Application of titanium alloy

Titanium alloys are used in a wide range of applications, including:

  • Aerospace industry – used to manufacture aircraft landing gear, hydraulic systems, other critical structural components, etc.

  • Medical Industry – Manufacture of products such as dental implants, hip replacements, knee replacements, surgical instruments, etc.

  • Consumer and Construction – Manufacture of sporting goods, eyeglass frames, bicycle (mountain bike, race car, etc.) parts, firearms, etc.

  • Industrial Applications – Manufacture of valves, heat exchangers, sputtering targets, process vessels, etc.

  • Marine and Aerospace (landing gear, firewalls, critical structural components, hydraulic systems.

  • Jewelry (watches, rings, necklaces, etc.).

Application of aluminum alloy

  • Power systems – conductor alloys, generators, motor transformers, etc.

  • Consumer goods – household items such as cooking utensils and furniture.

  • Machinery and equipment – tools, pipes and other work materials.

  • Transportation (airplanes, railcars, bicycles, cars, trucks, ships, spacecraft, etc.)

  • Packaging (cans, frames, foil)

  • Building and construction (windows, siding, roofs, doors, building wiring, sheathing, etc.)

Should you use titanium or aluminum?

Titanium and aluminum are two important metallic materials for the manufacture of CNC custom parts and prototypes, and their properties make them a versatile choice for many different industry applications. This article compares the different properties of titanium and aluminum, please consider various factors between choosing the two materials. For more help, DDPROTOTYPE is always ready to provide constructive information.

Correct our misconceptions

Myth: “Titanium is much lighter than aluminum.”

Sorry, this opinion is incorrect, when we look at the material density, Titanium’s 4.5 g/cc density is actually 50% heavier than Aluminum’s 3.0 g/cc.

Myth: “Titanium is stronger than aluminum.”

It depends on the alloy type, but 7075-T6 aluminum has almost twice the strength-to-weight ratio of grade 2 titanium.

Myth: “Aluminum is bad for the environment”

Titanium emits more than 3 times the amount of carbon dioxide than aluminum during material manufacturing, transportation and construction.

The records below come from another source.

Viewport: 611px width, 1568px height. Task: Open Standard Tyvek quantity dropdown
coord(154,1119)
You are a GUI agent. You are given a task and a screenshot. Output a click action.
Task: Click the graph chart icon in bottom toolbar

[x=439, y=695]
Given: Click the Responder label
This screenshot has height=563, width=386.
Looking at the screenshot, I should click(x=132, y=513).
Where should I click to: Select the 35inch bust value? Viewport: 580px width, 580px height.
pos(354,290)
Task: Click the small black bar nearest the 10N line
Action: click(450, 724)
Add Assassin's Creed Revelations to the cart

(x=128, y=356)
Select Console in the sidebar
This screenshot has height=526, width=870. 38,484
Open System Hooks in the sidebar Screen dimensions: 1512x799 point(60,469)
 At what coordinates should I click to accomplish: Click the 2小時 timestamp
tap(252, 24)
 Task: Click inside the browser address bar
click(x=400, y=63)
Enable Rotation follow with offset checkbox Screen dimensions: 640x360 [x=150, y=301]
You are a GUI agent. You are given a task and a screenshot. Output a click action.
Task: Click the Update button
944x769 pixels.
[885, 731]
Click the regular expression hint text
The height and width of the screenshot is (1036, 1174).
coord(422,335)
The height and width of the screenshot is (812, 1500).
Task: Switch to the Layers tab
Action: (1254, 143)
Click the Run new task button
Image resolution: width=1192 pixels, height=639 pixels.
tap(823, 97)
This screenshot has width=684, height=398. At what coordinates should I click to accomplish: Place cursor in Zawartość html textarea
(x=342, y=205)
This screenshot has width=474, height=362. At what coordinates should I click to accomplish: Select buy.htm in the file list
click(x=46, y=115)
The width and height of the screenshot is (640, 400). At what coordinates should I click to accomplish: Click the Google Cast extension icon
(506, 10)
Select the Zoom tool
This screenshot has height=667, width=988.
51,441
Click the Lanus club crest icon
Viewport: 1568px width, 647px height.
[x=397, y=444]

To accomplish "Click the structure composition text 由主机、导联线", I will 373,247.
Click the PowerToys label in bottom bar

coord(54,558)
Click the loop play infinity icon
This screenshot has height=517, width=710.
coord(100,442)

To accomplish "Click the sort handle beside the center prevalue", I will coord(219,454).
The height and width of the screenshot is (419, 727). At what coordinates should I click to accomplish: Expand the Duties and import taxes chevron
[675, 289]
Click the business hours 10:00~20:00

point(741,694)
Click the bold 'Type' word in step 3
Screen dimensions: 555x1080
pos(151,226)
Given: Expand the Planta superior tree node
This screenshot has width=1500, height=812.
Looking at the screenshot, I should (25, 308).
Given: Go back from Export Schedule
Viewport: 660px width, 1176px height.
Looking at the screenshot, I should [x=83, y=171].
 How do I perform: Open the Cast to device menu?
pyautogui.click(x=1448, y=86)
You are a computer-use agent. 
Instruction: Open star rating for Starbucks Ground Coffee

Myth: “Aluminum is harmful to humans.”

This is unreliable information that has been circulated since the 60’s. In fact, 60 percent of the pots and pans sold in the U.S. each year are made of aluminum, and the FDA reports that the amount of aluminum that enters food is significantly lower than the amount naturally found in food. Plus, hard-anodized aluminum adds an ultra-tough, durable finish to the pristine finish for better looks and safety.